Data extract Start Marker
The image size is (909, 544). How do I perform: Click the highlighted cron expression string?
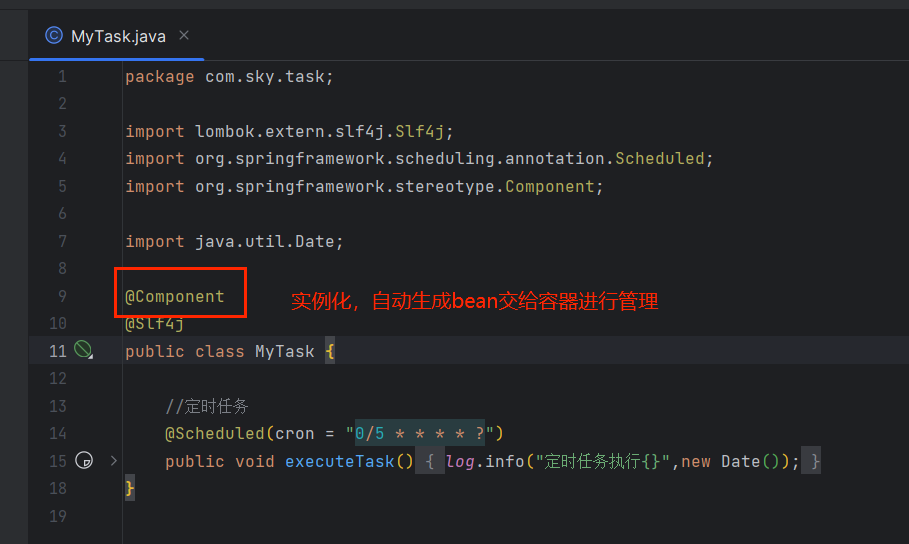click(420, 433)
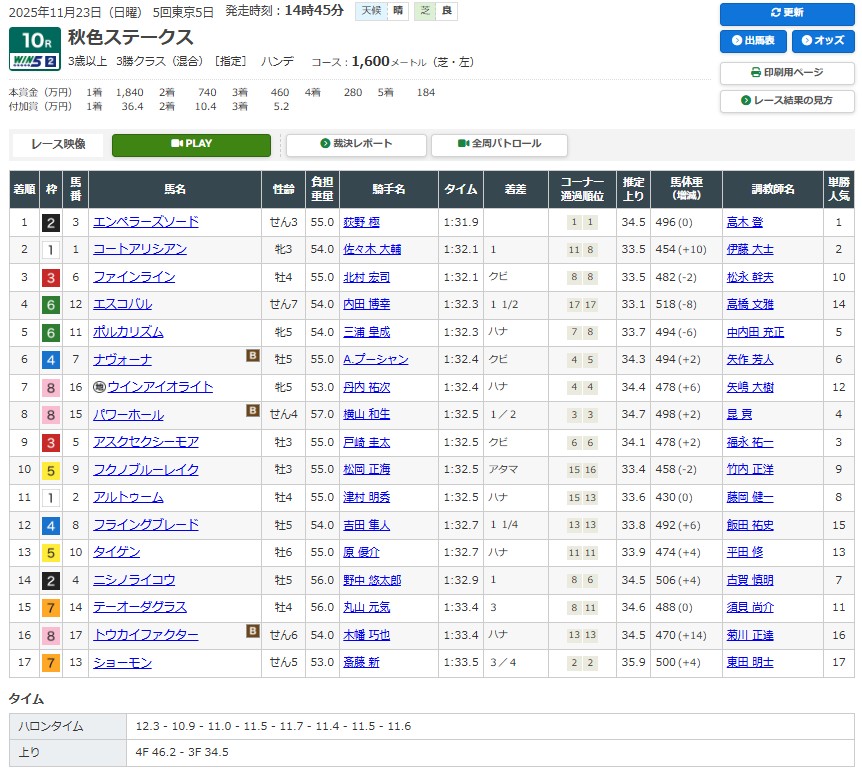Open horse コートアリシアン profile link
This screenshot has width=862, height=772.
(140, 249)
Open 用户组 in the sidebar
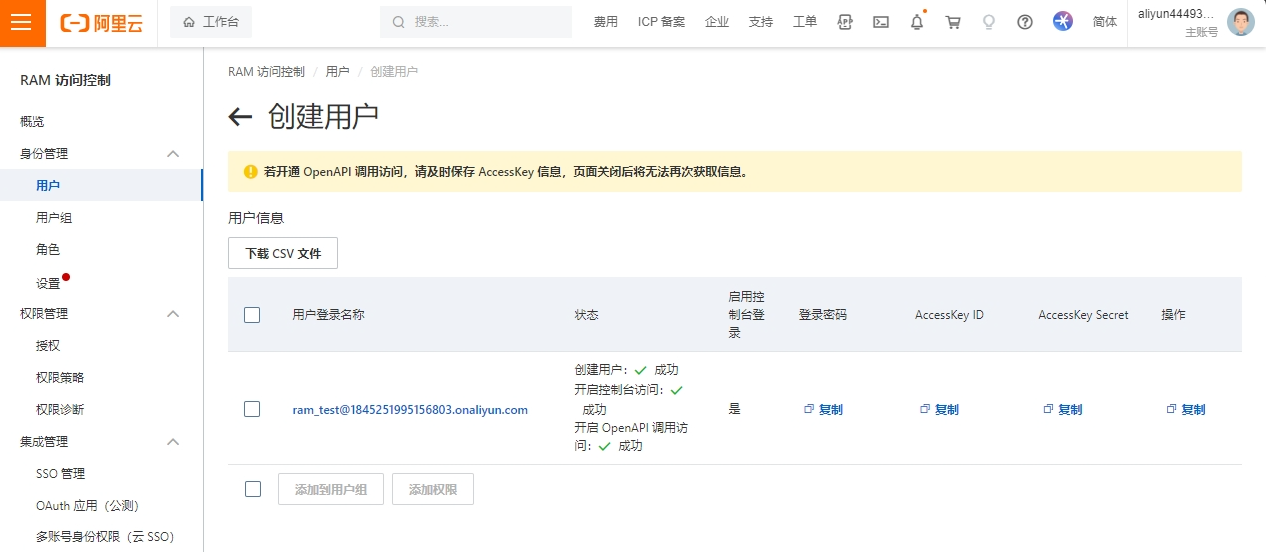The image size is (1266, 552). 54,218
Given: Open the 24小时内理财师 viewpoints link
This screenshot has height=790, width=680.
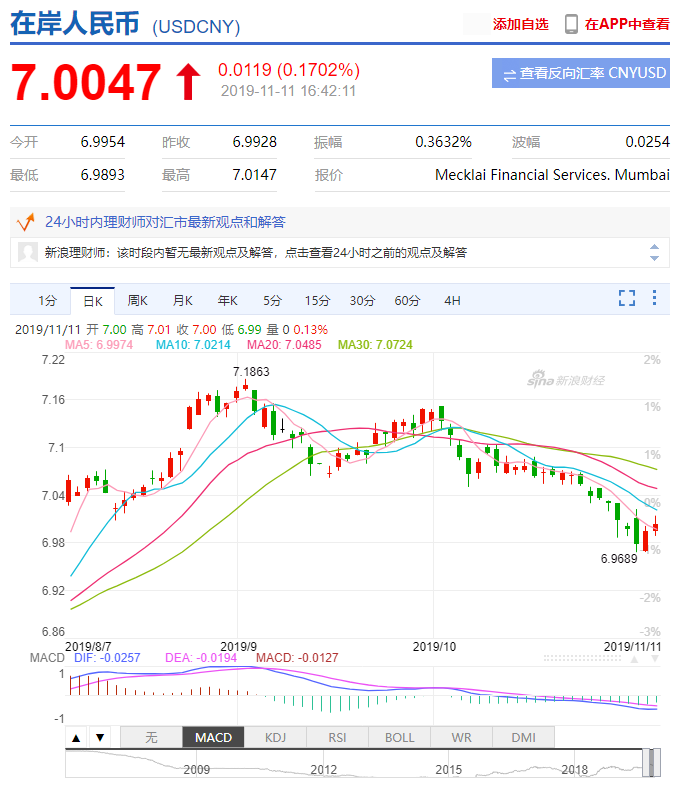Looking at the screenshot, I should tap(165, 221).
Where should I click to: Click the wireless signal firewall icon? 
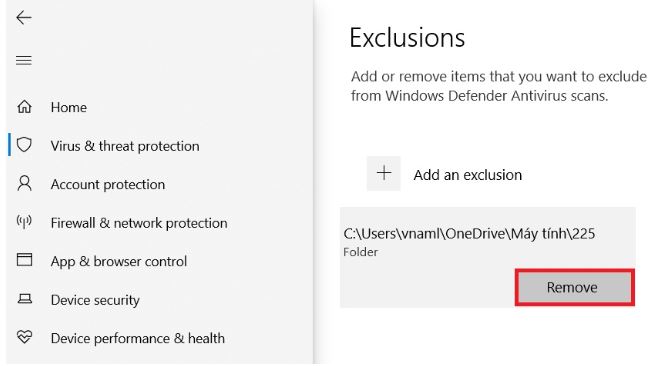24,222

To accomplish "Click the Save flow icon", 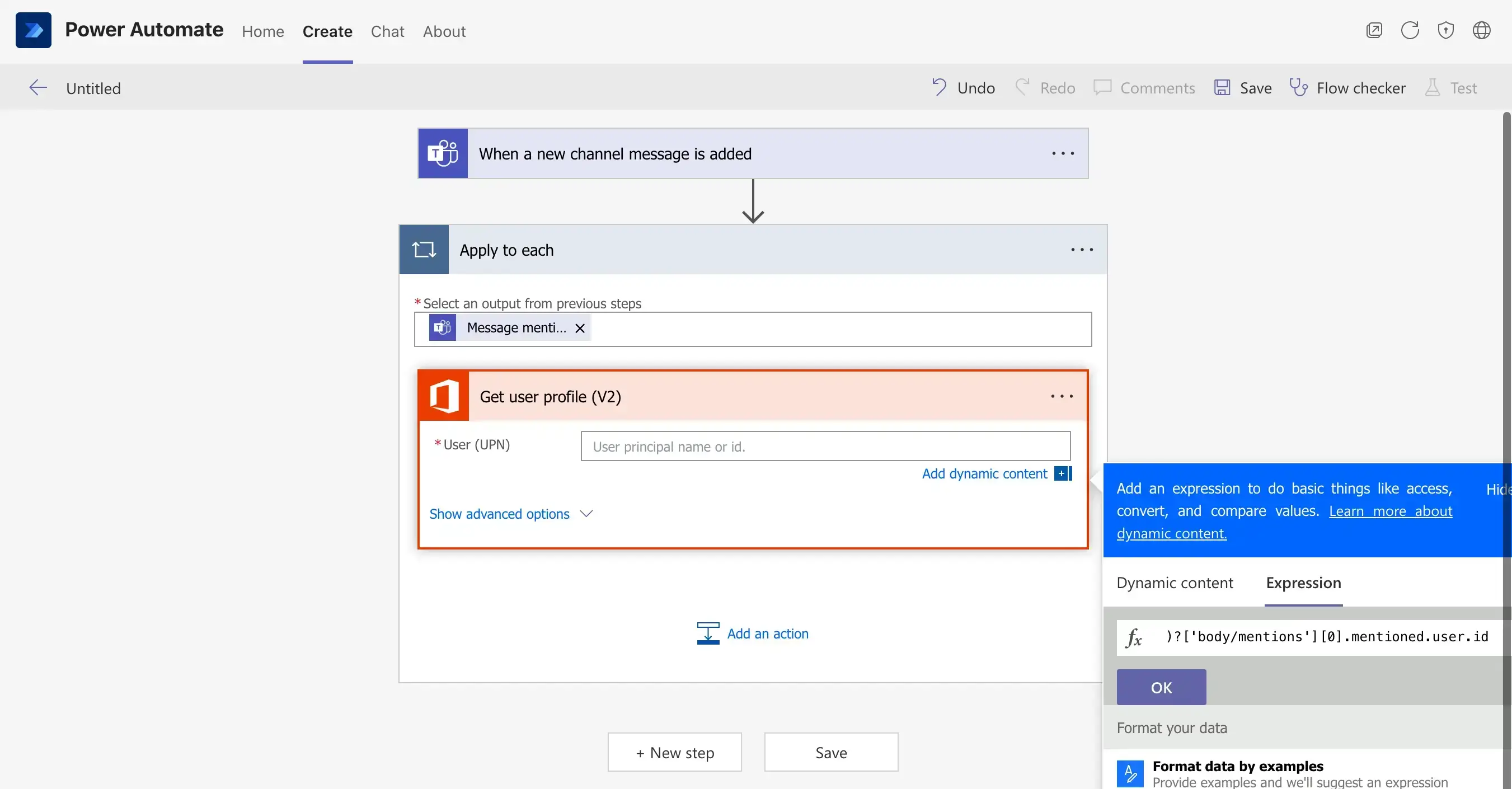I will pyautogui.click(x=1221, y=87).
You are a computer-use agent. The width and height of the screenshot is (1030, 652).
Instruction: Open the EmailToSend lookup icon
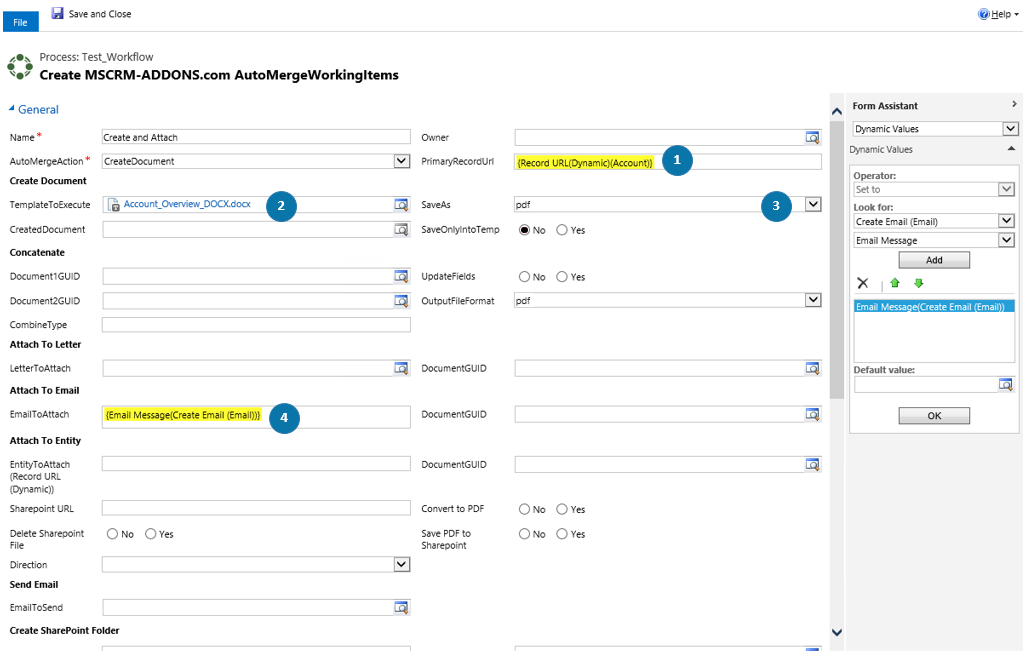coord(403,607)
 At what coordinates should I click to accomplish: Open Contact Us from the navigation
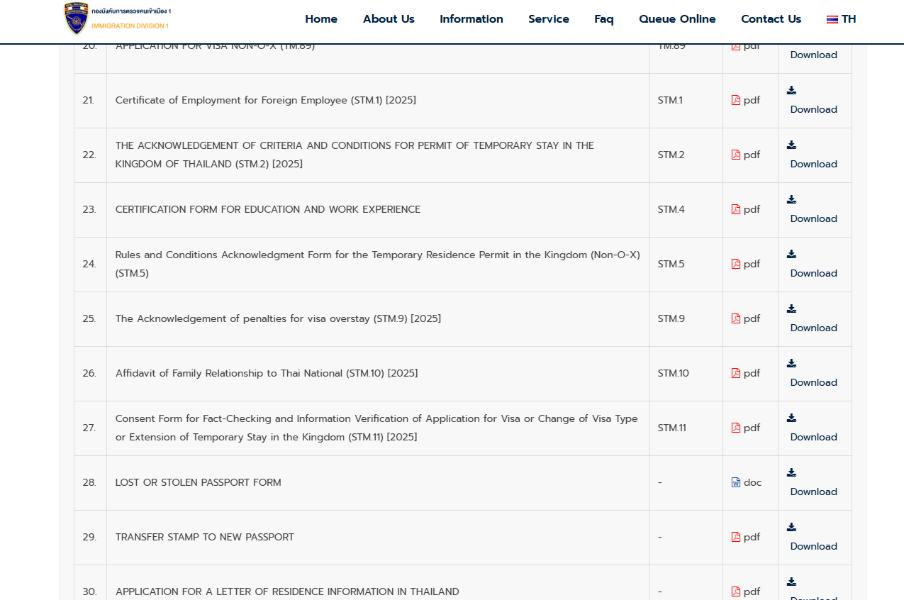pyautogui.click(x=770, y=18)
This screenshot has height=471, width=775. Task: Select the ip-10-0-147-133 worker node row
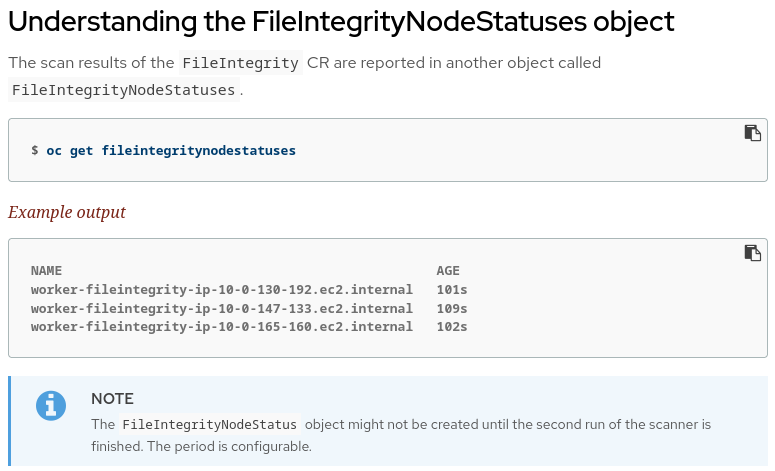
Data extract End Marker
What you are asked to do:
Your copy should hold exactly the lines from the line bearing "Instruction: Open the EmailToSend lookup icon" through the end of the data, both included, and no pictures or anything further.

Task answer:
Instruction: Open the EmailToSend lookup icon
coord(403,607)
 At what coordinates should I click to accomplish: Open Contact Us from the navigation
pyautogui.click(x=770, y=18)
This screenshot has height=471, width=775. Task: Select the ip-10-0-147-133 worker node row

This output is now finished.